• **Required action**
Print exactly the lines from the one containing "Task: Select the color bars numbered 21024" through the last line of the records below, both included, and nothing else; omit any pictures.

--- The records Enclosed Below ---

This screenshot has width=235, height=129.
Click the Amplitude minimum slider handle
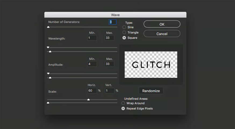48,73
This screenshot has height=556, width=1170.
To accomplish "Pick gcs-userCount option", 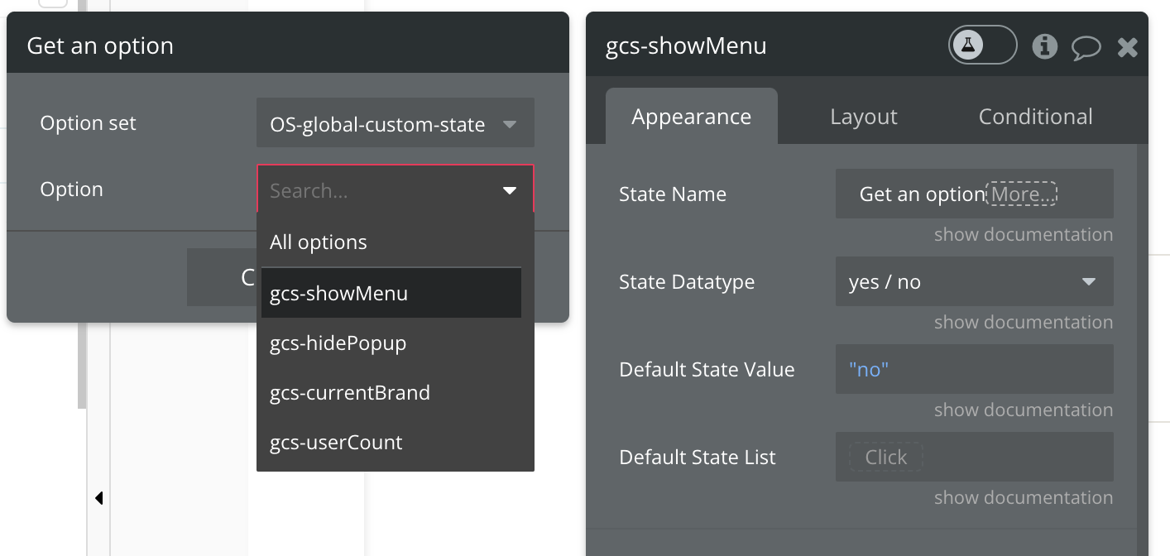I will click(x=336, y=443).
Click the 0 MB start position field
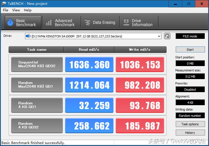Screen dimensions: 209x146 coord(190,64)
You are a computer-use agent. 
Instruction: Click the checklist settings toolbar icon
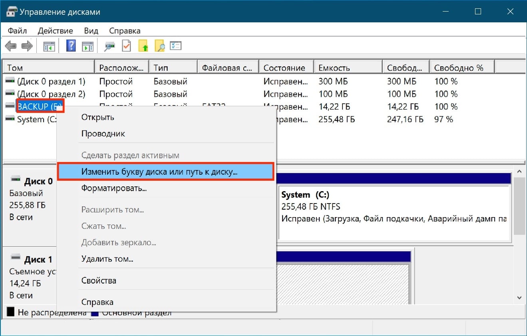[176, 46]
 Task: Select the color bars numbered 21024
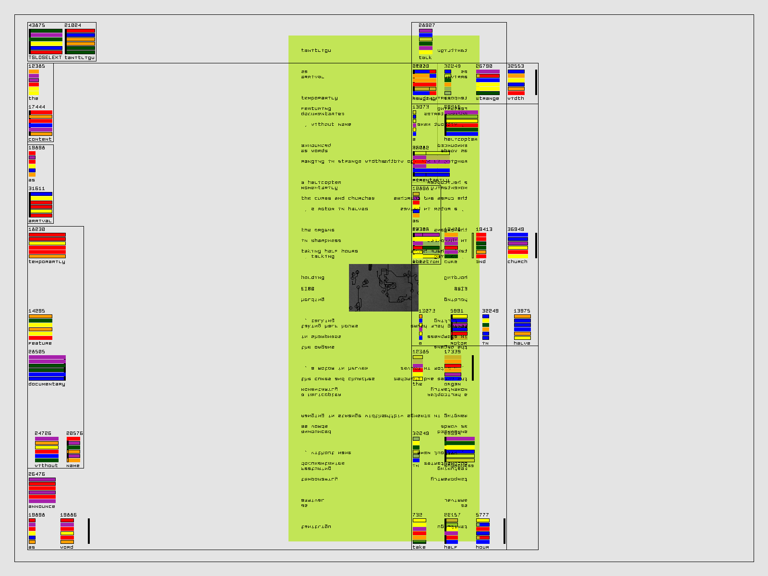(x=80, y=41)
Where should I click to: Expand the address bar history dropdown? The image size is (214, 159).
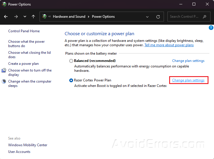(x=148, y=17)
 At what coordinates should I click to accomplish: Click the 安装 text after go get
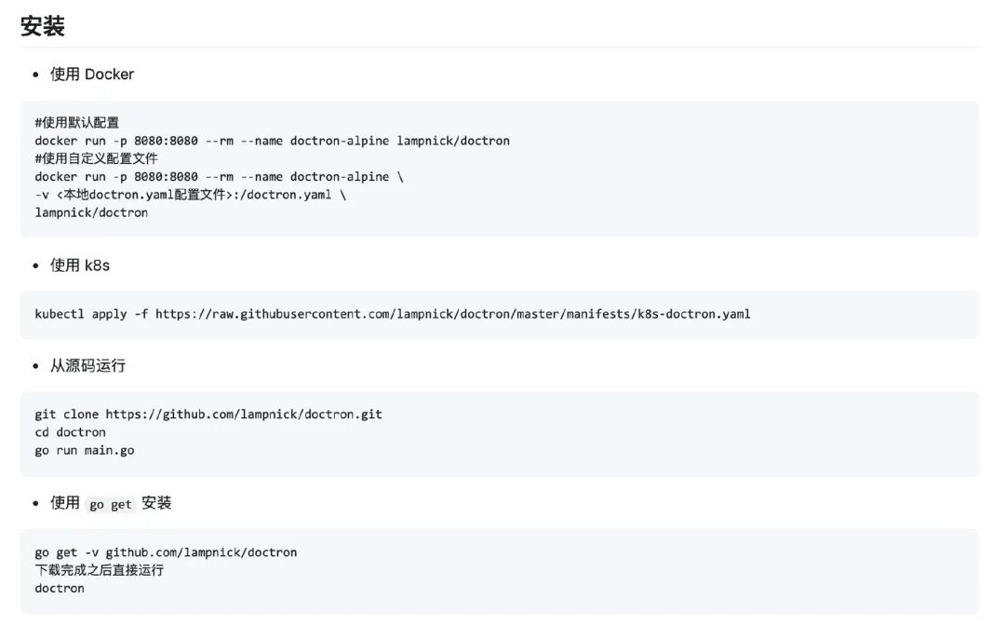click(x=156, y=503)
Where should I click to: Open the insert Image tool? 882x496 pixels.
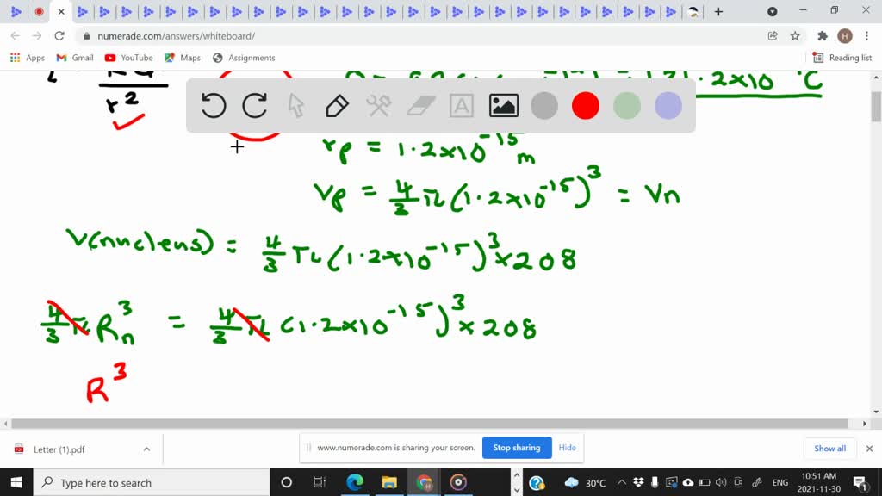click(x=504, y=106)
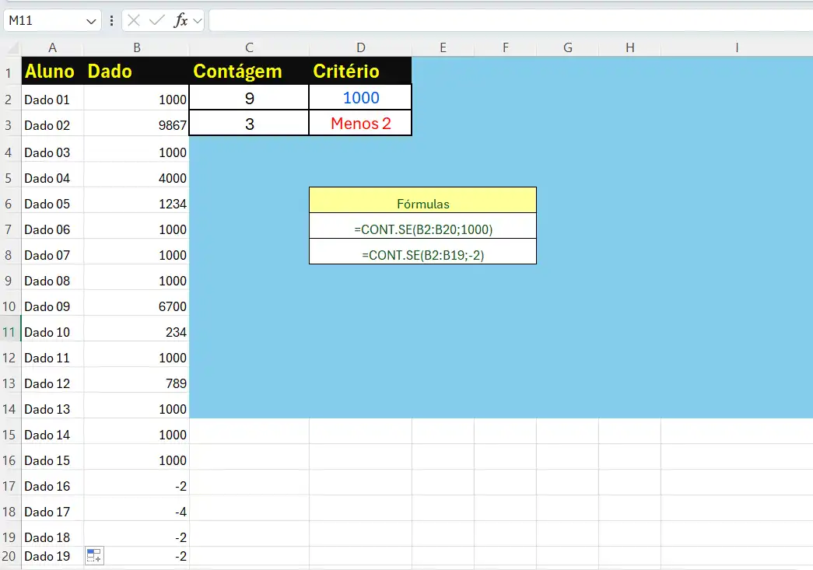Open the dropdown chevron next to fx
Screen dimensions: 813x570
198,21
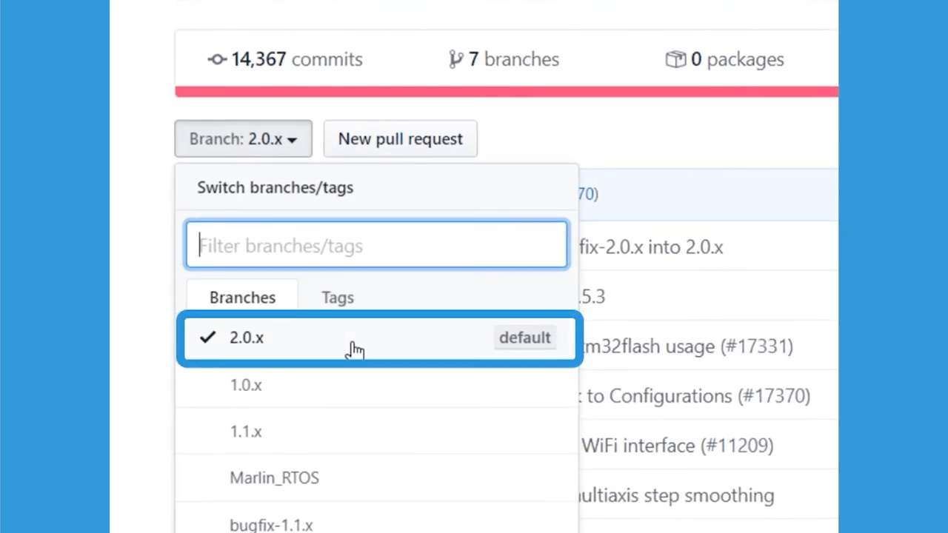Open the 14,367 commits link

pyautogui.click(x=285, y=59)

--- End of Enclosed The records ---

• **Solved exercise**
 Task: Select the color bars numbered 21024
(x=80, y=41)
Where should I click to: Expand the address bar history dropdown? The image size is (214, 159).
(x=148, y=17)
 At what coordinates should I click to accomplish: Click the 安装 text after go get
click(x=156, y=503)
Where should I click to: Open the insert Image tool? 882x496 pixels.
click(x=504, y=106)
Open the dropdown chevron next to fx
Screen dimensions: 813x570
198,21
Open the 14,367 commits link

pyautogui.click(x=285, y=59)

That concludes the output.